Introduction

Toxoplasma gondii (T. gondii) is an obligate intracellular parasite with a global spread that one-third of the world’s human population harboring toxoplasmosis. Warm-blooded animals and humans are the hosts of this parasite [1]. This parasite is transmitted to new hosts by consuming undercooked meat contaminated with tissue cysts, oocysts excreted in cats’ feces, or the congenital transmission of the active form of the parasite [2]. Like several protozoa infections, toxoplasmosis in people with an efficient and self-limiting immune system is usually mild, but in patients with a deficient immune system and a fetus, it may be life-threatening [3, 4]. In addition, in patients with a deficient immune system, it leads to severe clinical signs, such as Toxoplasma encephalitis (TE), which in severe cases can be fatal [5]. In this case, the most effective treatment is the combination of sulfadiazine (SDZ) and pyrimethamine (PYR) which disrupts the synthesis of folic acid and reduces its level in tachyzoites [6]. This treatment is highly effective but causes side effects, such as hematological disorders and extreme sensitivity, particularly in patients with immune deficiencies. These types of drugs are not effective against cysts present in the tissues and lead to the re-emergence of the disease [7]. Considering the limited anti toxoplasma agents, many attempts have been made to discover novel agents with high efficacy and safety profiles [8].

In 1990, azole compounds entered the market for the treatment of systemic fungal infections, with minimal side effects [9]. For example, Cryptococcus neoformans is an opportunistic pathogen of the CNS and is the most common cause of meningitis in HIV patients.

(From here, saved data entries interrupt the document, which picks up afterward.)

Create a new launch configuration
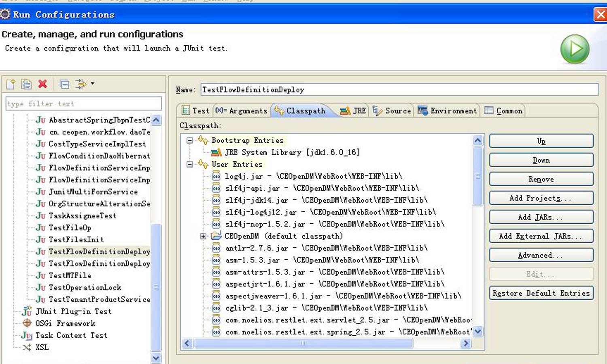This screenshot has width=607, height=364. (11, 84)
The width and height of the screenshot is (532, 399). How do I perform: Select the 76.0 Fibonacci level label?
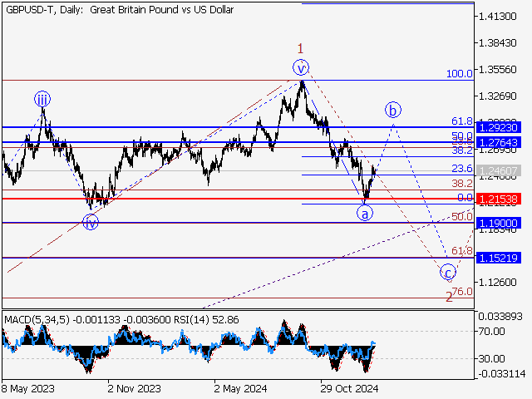(x=461, y=291)
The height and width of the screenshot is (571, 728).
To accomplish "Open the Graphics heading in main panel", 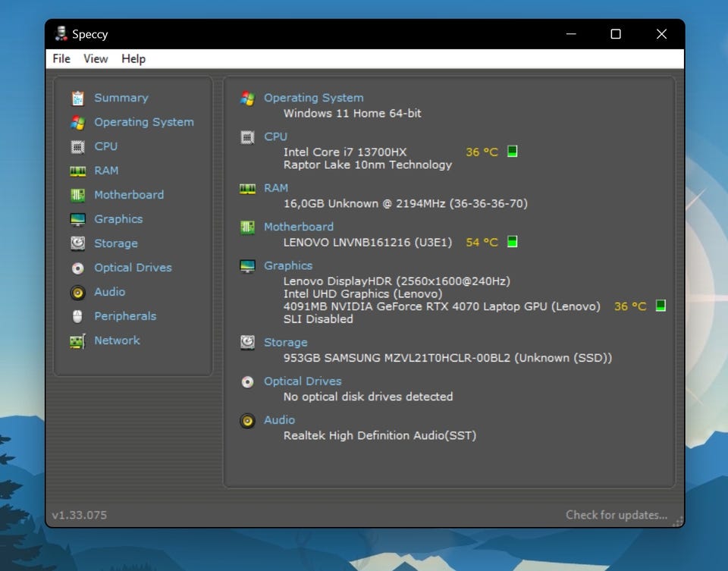I will click(x=287, y=265).
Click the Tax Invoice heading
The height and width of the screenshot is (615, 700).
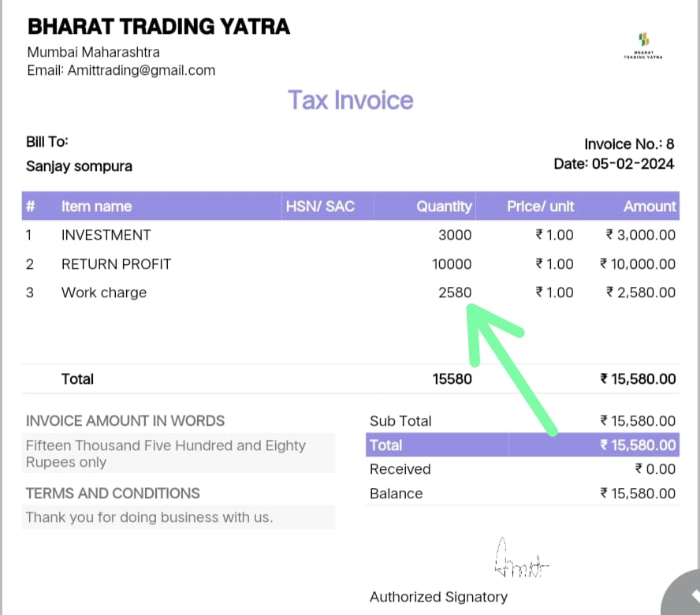click(x=350, y=100)
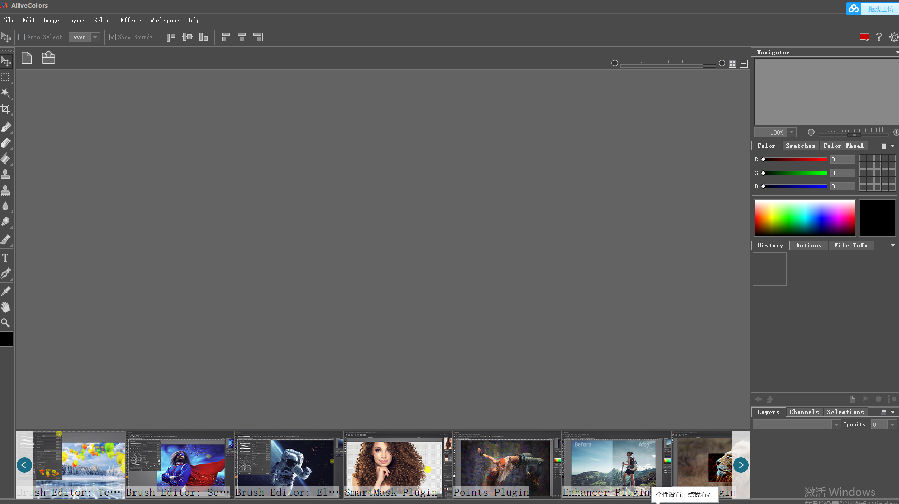The width and height of the screenshot is (899, 504).
Task: Click the rainbow color spectrum picker
Action: point(804,218)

According to the previous document, mixed infections have been observed in T. gondii, Candida spp, or Cryptococcosis in HIV patients [10].

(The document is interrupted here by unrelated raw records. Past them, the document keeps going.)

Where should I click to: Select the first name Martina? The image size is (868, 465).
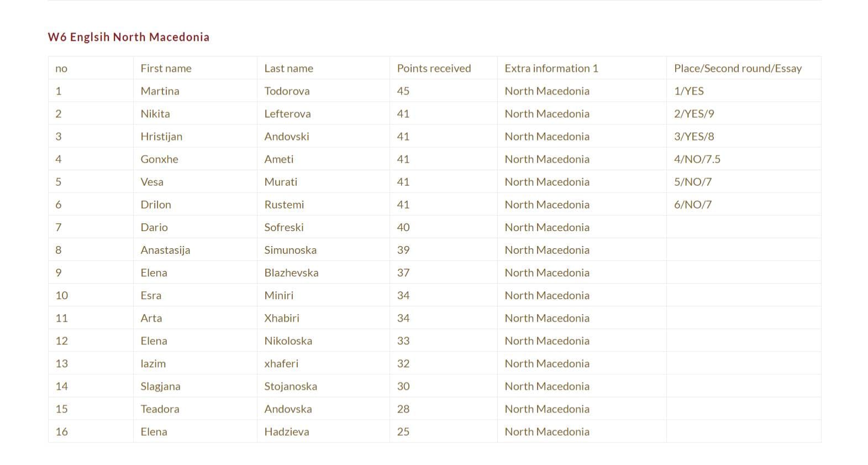click(x=160, y=91)
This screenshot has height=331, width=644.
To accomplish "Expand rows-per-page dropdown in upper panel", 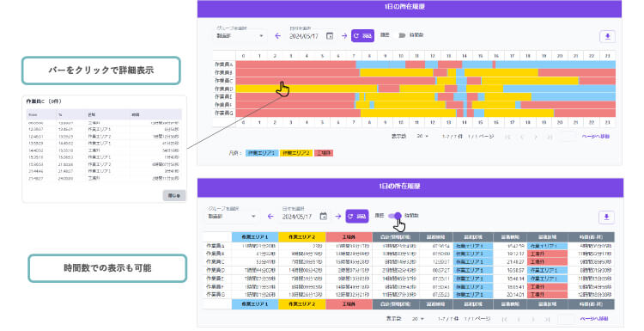I will tap(422, 136).
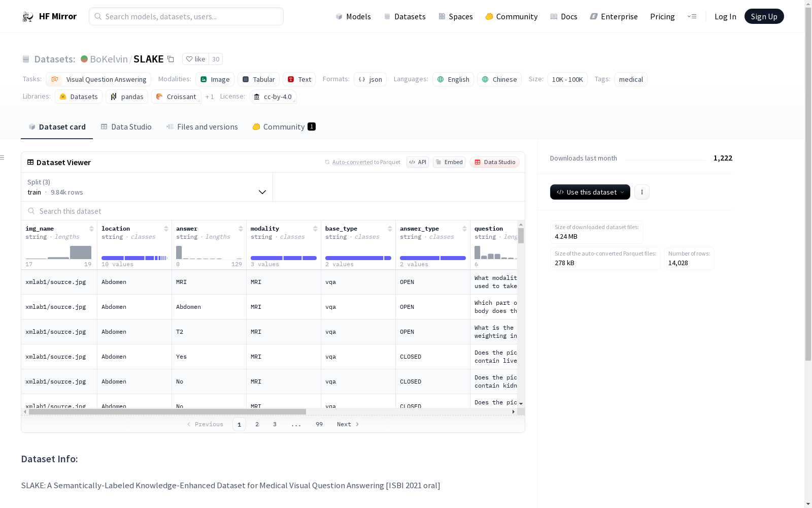The height and width of the screenshot is (508, 812).
Task: Click the HF Mirror logo icon
Action: tap(28, 17)
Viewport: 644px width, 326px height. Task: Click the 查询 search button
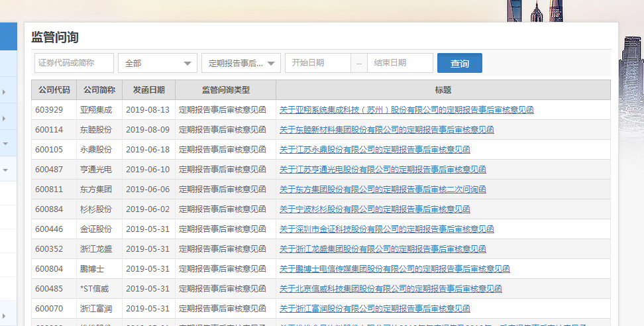[459, 64]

Fluconazole (FLZ) plays a crucial role in treating Candida, being the appropriate medication for eliminating the infection [11]. One of the suitable and practical methods for detecting the parasite burden and the quantity of parasites is the use of the Real-time Quantitative PCR (QPCR) that evaluates the quantity of T. gondii in mice tissues [12, 13]. In the present study, the effects of the SDZ/PYR combination were examined together with FLZ as well as FLZ with PYR on the parasite burden in the brain tissues of mice by the real-time q PCR method.

Materials and methods

Parasites

The RH strain of T. gondii was utilized in this investigation. After 72–96 h of intraperitoneal (i. p.) injection with 0.5 ml of the parasite suspension in sterile phosphate-buffered saline (PBS; pH = 7.4), fresh tachyzoites were harvested from the peritoneal cavity of Swiss-Webster mice. The tachyzoites were washed twice in PBS containing 100 IU/ml penicillin and 100lg/ml streptomycin, and then, the peritoneal cells and debris were removed by centrifuging them at 200×g for 10 min at 4 °C. The number of parasites was determined (8–12 × 107/ml) by counting them in a hemacytometer under light microscopy (× 400) [14].

Mice

Inbred female BALB/c mice, weighing 18–25 g, were exposed to environmental conditions to adapt to them (temperature 2 ± 23 °C, 12 h light: 12-h darkness, humidity 40%) for a week. When adapted, the mice were divided randomly into nine subgroups (n = 10 per cage). The project underwent an ethical review and was approved by the Ethics Committee of Zahedan University of Medical Sciences.

Drug

PYR and FLZ were purchased from Santa Cruz (Santa Cruz Biotechnology), and SDZ and polyethylene glycol were purchased from Sigma (Sigma-Aldrich). For in vivo tests, the drugs were diluted in polyethylene glycol (PEG) mol wt 200 (Sigma-Aldrich).

Experimental design

The treatment groups contained different doses of FLZ alone (FLZ 10 and 20 mg/kg/day) in 2 groups, one group with SDZ and PYR alone, 2 groups with SDZ and PYR combined with FLZ (FLZ10 and 20 mg/kg/day + SDZ/PYR 40/1 mg/kg/day), 3 groups with PYR plus FLZ (FLZ 20 and 40, 80 + PYR 10 mg/kg/day), and only the untreated control group were divided [15]. The mice were infected with \(1 \times 10^{4}\) tachyzoites intraperitoneally. Treatment was given in different experimental groups 24 h after inoculation for 10 days by oral gavage. One day after the end of the therapy, five mice from each group were killed, and the remaining ones were monitored for 30 days. After separation and cleaning, the mice tissues were stored at − 70 °C.

DNA extraction of tissues

All mice’s brains tachyzoites were collected. Next, the DNA of tissues and tachyzoites was extracted using the Dyna Bio Blood/Tissue DNA Extraction Mini Kit (Cat. No.: L-94044).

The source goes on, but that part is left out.